Effect of knockdown of both ST2 and ST2L, and recovery of individual ST2 or ST2L, on the cell proliferation of NIH-3T3 cells. (A) and (B) The cell proliferation assay was carried out as in Fig. 3 for KD2 (broken line in Panel A) and KD3 (broken line in Panel B) in comparison to the control KD0 (solid lines). Error bars indicate the S.D. The asterisks denote P values <0.01. (C) The cell proliferation was recovered to the control level in the case of KD2RST2 (orange line). Error bars indicate the S.D. The asterisks denote P values <0.01, comparing KD2 with KD2RST2. (D) No recovery was observed in the case of KD2RST2L (orange line). Error bars indicate the S.D. The asterisks denote P values <0.01, comparing KD2 with KD2RST2L. (For interpretation of the references to color in this figure legend, the reader is referred to the web version of this article.)

Fig. 6

Effect of soluble ST2 on cell cycle progression and cell viability in NIH-3T3 cells. (A) NIH-3T3 cells were released from G₀ phase into culture medium with (+) or without (−) 500 ng/mL of recombinant soluble ST2. The cells were harvested at the indicated time points for cell cycle analysis by flow cytometer. (B) NIH-3T3 cells were released from G₀ phase for 12 h before the medium were replaced by culture medium with (+) or without (−) 500 ng/mL of recombinant soluble ST2 for 48 h.
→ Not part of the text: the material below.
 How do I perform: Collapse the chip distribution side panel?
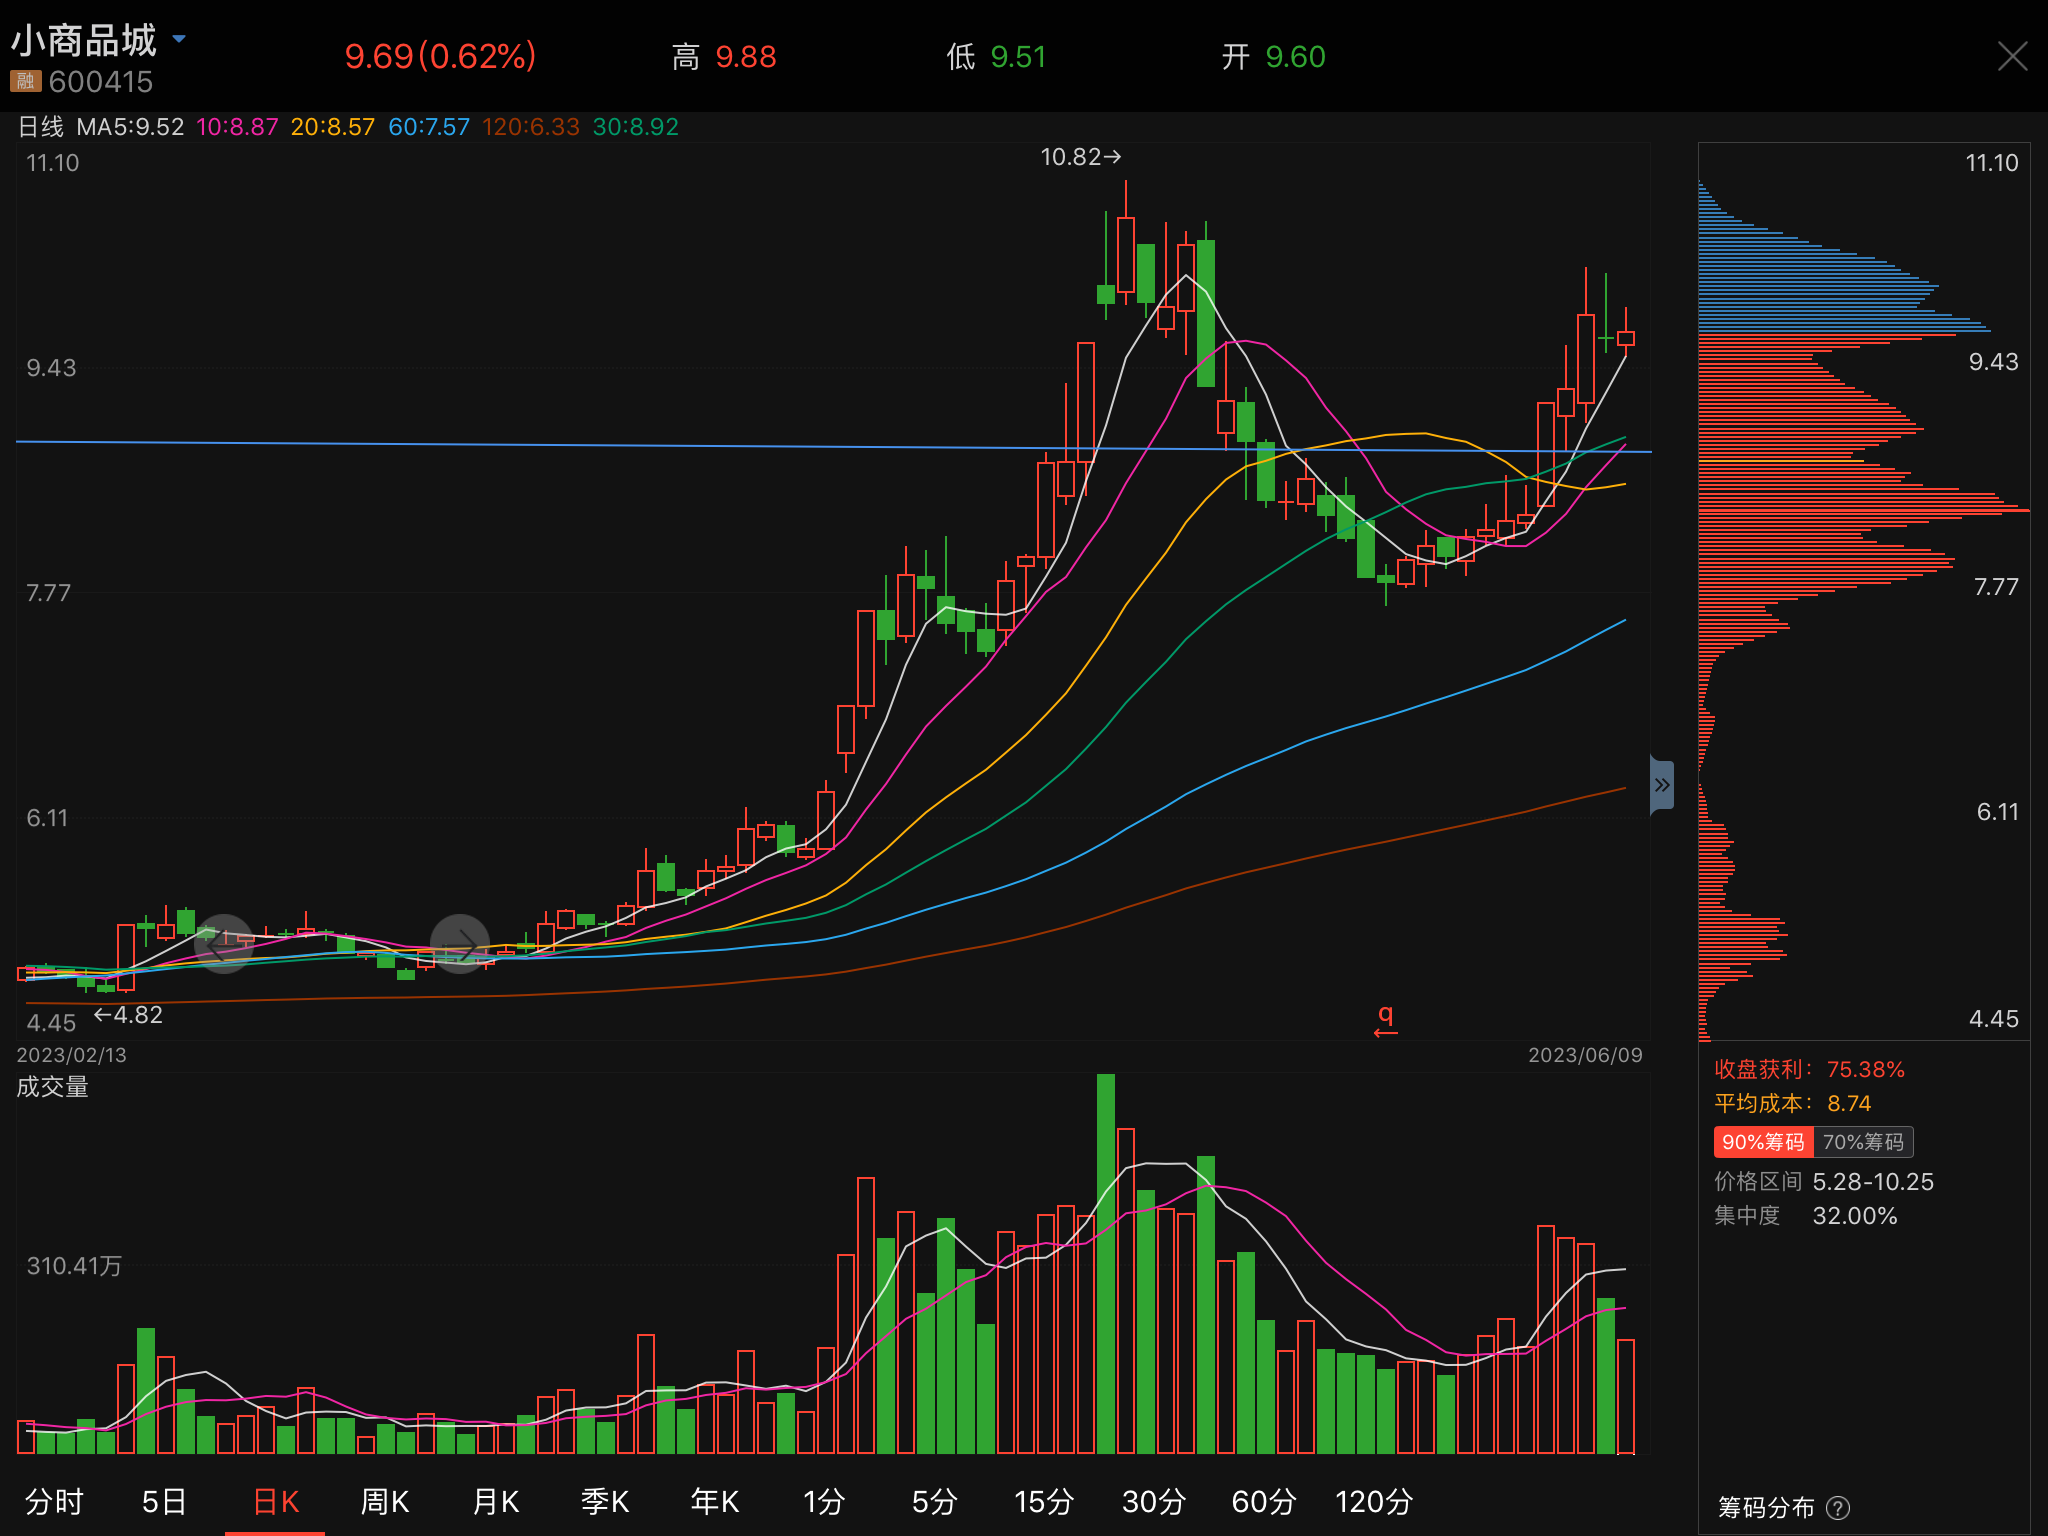coord(1661,785)
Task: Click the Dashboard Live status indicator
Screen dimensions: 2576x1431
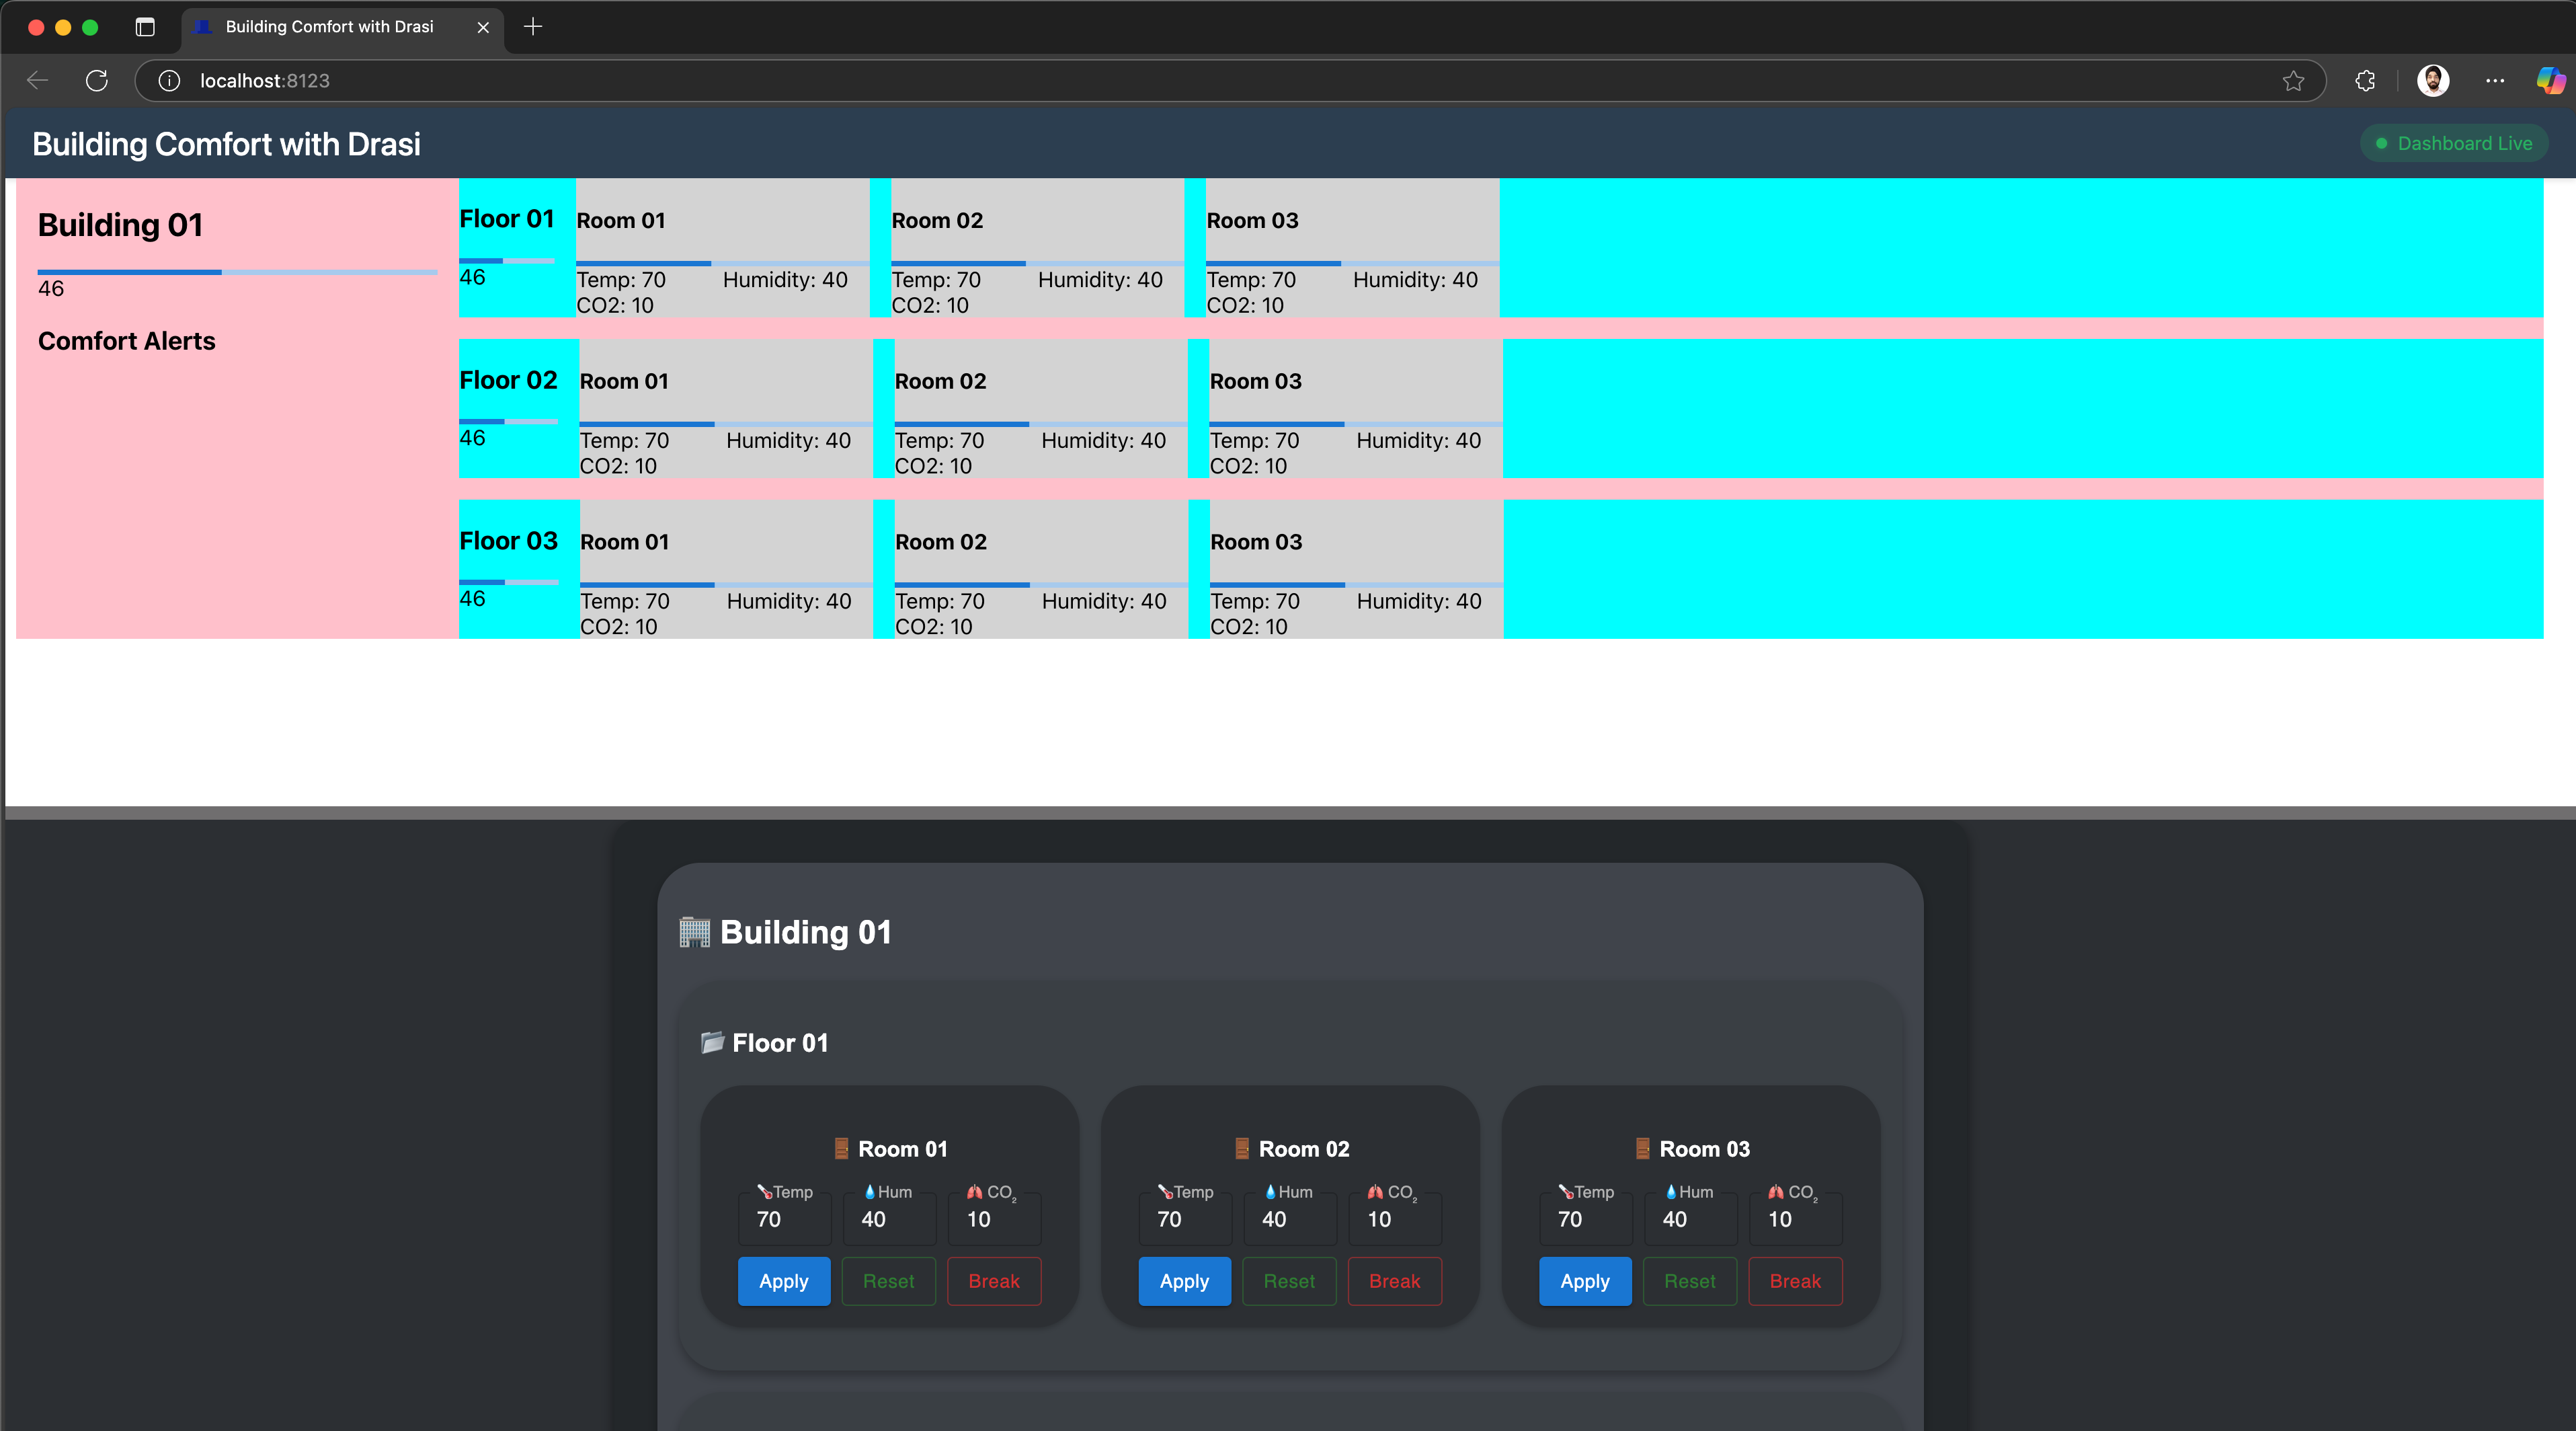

After this period, the cells were harvested for cell cycle analysis by flow cytometer. (C) NIH-3T3 cells were released from G₀ phase into culture medium with (+) or without (–) 500 ng/mL of recombinant soluble ST2. After 2 and 4 days, cell viability was assessed by the trypan blue exclusion assay. Error bars, S.D. (n=3).